Which states will implement the changes?

At least 18 states will implement changes to the federal Supplemental Nutrition Assistance Program in the new year, according to the USDA. Indiana, Iowa, Nebraska, Utah and West Virginia will implement the changes in January.

The remaining 13 states will make changes later in the year.

“The Trump Administration is leading bold reform to strengthen integrity and restore nutritional value within the Supplemental Nutrition Assistance Program,” the USDA said in a statement about the upcoming changes.

The five state waivers take effect on January 1 and will affect about 1.4 million people. Utah and West Virginia will ban the use of SNAP to buy soda and soft drinks, while Nebraska will prohibit soda and energy drinks.

Indiana will target soft drinks and candy. In Iowa, which has the most restrictive rules to date, the SNAP limits affect taxable foods, including soda and candy, but also certain prepared foods, according to PBS.

“The items list does not provide enough specific information to prepare a SNAP participant to go to the grocery store,” Gina Plata-Nino, SNAP director for the anti-hunger advocacy group Food Research & Action Center.

“Many additional items, including certain prepared foods, will also be disallowed, even though they are not clearly identified in the notice to households,” she added.

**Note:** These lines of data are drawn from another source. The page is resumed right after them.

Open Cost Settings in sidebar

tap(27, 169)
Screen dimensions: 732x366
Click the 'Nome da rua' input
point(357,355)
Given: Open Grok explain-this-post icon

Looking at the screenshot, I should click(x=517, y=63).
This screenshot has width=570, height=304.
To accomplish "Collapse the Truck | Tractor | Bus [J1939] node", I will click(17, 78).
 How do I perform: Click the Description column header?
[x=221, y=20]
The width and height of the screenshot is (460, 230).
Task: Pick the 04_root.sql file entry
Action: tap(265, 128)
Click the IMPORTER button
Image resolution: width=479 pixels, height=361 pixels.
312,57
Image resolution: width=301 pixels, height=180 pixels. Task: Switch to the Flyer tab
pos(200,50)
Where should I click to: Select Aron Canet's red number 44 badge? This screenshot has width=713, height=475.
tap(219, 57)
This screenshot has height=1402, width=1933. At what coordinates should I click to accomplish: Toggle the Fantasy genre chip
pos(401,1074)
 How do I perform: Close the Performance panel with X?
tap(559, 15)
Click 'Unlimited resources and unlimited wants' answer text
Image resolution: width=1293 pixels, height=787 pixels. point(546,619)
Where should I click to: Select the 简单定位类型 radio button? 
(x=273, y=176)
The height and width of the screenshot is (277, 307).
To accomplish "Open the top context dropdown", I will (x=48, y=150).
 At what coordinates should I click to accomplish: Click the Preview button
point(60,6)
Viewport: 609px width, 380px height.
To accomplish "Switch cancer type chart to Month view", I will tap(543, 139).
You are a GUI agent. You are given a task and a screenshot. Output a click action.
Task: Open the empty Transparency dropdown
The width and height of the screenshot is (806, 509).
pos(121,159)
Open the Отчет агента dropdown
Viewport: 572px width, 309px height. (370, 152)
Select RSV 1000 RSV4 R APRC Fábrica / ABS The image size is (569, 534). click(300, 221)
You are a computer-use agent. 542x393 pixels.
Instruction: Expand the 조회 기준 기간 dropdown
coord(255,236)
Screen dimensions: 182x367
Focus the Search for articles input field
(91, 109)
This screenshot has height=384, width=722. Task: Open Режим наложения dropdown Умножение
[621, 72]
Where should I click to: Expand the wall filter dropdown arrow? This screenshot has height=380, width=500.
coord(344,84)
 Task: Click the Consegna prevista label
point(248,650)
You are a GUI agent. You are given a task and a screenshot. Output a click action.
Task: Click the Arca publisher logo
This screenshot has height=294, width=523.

Why are these changes taking place?

It is part of a push by Health Secretary Robert F Kennedy Jr and Agriculture Secretary Brooke Rollins to urge states to strip foods regarded as unhealthy from the $100 billion federal program, long known as food stamps, that serves 42 million Americans.

“We cannot continue a system that forces taxpayers to fund programs that make people sick and then pay a second time to treat the illnesses those very programs help create,” Kennedy had said in a statement in December.

The efforts are aimed at reducing chronic diseases such as obesity and diabetes associated with sweetened drinks and other treats, a key goal of Kennedy’s Make America Healthy Again effort.